Anche la revisione del Titolo V non è in grado di razionalizzare compiutamente il sistema. Vengono ricentralizzate diverse materie e si elimina la competenza concorrente, assegnando alle regioni la competenza residuale in tutte le altre materie. In questo modo giustamente si riportano allo Stato materie in cui le Regioni hanno poco legiferato e si deflaziona il contenzioso.
Tuttavia, non viene prevista una disposizione utile a evitare che, a seguito della eliminazione della competenza concorrente, la potestà legislativa regionale possa liberamente espandersi in tutte le materie innominate. Altra schizofrenia, perché a fronte della centralizzazione di numerose materie, in quelle che riguardano la «tutela della salute», le «casse di risparmio», l’«alimentazione» e l’«ordinamento sportivo», ad ogni regione viene assegnata una competenza esclusiva, senza più il limite dei principi fondamentali statali.

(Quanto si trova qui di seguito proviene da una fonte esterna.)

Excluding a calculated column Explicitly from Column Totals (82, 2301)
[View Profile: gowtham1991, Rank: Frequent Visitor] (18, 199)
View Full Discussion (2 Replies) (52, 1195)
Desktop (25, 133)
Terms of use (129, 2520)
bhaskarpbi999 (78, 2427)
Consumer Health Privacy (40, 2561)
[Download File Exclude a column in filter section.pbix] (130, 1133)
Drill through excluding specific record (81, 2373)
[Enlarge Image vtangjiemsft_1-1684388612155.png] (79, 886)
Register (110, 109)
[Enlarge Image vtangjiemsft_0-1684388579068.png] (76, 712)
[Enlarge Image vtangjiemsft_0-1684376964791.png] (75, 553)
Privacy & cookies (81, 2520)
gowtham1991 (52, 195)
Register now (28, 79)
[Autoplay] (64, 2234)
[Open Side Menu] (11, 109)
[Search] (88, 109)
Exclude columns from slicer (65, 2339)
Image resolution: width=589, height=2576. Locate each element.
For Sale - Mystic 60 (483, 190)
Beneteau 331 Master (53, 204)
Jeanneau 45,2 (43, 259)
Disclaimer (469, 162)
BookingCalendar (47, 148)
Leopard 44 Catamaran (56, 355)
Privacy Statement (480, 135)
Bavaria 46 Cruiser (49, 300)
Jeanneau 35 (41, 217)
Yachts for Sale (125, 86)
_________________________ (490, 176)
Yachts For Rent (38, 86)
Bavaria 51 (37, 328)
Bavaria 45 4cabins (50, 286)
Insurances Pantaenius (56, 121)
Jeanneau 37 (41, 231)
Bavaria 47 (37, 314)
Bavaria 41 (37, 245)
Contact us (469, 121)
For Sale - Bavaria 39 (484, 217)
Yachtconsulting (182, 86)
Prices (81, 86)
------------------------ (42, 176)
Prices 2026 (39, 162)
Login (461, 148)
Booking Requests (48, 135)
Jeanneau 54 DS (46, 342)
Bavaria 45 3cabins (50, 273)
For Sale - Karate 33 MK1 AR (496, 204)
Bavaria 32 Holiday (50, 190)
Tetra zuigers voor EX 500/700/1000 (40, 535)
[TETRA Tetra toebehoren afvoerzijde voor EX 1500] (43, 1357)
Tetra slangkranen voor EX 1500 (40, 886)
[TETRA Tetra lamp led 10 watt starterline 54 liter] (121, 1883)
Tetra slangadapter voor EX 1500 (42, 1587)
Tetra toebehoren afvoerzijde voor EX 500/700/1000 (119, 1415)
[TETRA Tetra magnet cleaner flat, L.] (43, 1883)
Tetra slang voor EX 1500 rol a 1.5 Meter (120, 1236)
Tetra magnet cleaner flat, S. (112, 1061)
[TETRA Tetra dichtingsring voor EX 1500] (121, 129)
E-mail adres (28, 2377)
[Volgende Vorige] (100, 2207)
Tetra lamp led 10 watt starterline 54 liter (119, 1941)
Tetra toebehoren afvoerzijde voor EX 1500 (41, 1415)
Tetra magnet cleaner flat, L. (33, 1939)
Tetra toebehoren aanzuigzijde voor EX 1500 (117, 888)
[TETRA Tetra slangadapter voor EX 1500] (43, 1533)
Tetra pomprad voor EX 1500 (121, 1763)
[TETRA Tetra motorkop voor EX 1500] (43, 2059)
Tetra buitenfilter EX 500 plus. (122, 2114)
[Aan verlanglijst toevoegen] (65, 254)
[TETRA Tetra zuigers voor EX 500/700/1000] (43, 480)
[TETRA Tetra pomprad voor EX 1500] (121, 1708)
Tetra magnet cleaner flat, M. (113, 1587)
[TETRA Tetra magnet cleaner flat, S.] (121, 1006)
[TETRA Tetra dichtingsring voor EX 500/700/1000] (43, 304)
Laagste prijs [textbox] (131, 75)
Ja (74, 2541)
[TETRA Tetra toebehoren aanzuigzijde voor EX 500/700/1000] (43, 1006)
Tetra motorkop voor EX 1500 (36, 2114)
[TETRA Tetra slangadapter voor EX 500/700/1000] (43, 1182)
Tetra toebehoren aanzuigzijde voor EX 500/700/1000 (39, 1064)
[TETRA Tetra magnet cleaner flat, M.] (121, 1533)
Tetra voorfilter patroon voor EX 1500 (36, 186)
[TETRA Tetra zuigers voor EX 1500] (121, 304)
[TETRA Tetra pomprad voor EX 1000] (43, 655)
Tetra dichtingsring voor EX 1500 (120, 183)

Lo stesso vale per la ex materia concorrente, «rapporti internazionali delle Regioni»: vuol dire che il Molise potrà stipulare con altre nazioni accordi in piena autonomia?
Sebbene il Governo possa riprendersi queste materie con la clausola di supremazia, fino all’approvazione della relativa legge statale una regione potrebbe devastare, ad esempio, la disciplina delle casse di risparmio o dell’ordinamento sportivo. Lo Stato ogni volta sarebbe quindi costretto a inseguire l’espansione della legislazione regionale.
Last but not least, il progetto presentato non razionalizza per nulla (bypassando le precise indicazioni della relazione dei “Saggi”) la spesa decentrata, che oggi, escluse pensioni e interessi, copre il 60% di quella complessiva. In particolare, l’80% della spesa regionale attiene alla sanità, ma la riforma non costituzionalizza i costi standard, mantenendo sempre precaria e revocabile la loro applicazione. Eppure attiene prettamente al patto costituzionale fissare in modo definitivo, superando le ricorrenti resistenze, un criterio di responsabilità e accountability. Neppure si prevede il divieto, in caso di gravi dissesti, di nominare commissario della sanità lo stesso presidente della Regione.
Infine, riguardo ai Comuni s’ignorano i fabbisogni standard (che coprono l’80% della spesa comunale) e nessun freno viene stabilito riguardo alle migliaia di società partecipate che si sono sviluppate in modo infestante, essendo spesso solo colossali e costosissimi poltronifici, nei sistemi comunali. Neppure nulla si dice, salvo sopprimere le Province, su tutta l’altra miriade di enti intermedi inutili (Ato, Bim, ecc.) che potrebbero essere tranquillamente soppressi, risparmiando e riducendo burocrazia. Eppure proprio a livello costituzionale, dato il fallimento dei vari tentativi fatti con leggi ordinarie, che si colloca il rimedio a queste degenerazioni.
Se la riforma del Titolo V e del bicameralismo deve quindi ristabilire un efficace ruolo di coordinamento dello Stato, superando una volta per tutte l’attuale policentrismo anarchico, il risultato, nonostante alcuni aspetti positivi del progetto, non sembra ancora raggiunto e il rischio di rimanere impigliati nel pasticcio di un nuovo federalismo all’italiana è alto. Sul testo, quindi, c’è ancora molto da lavorare per affermare le ragioni costituzionali della riforma.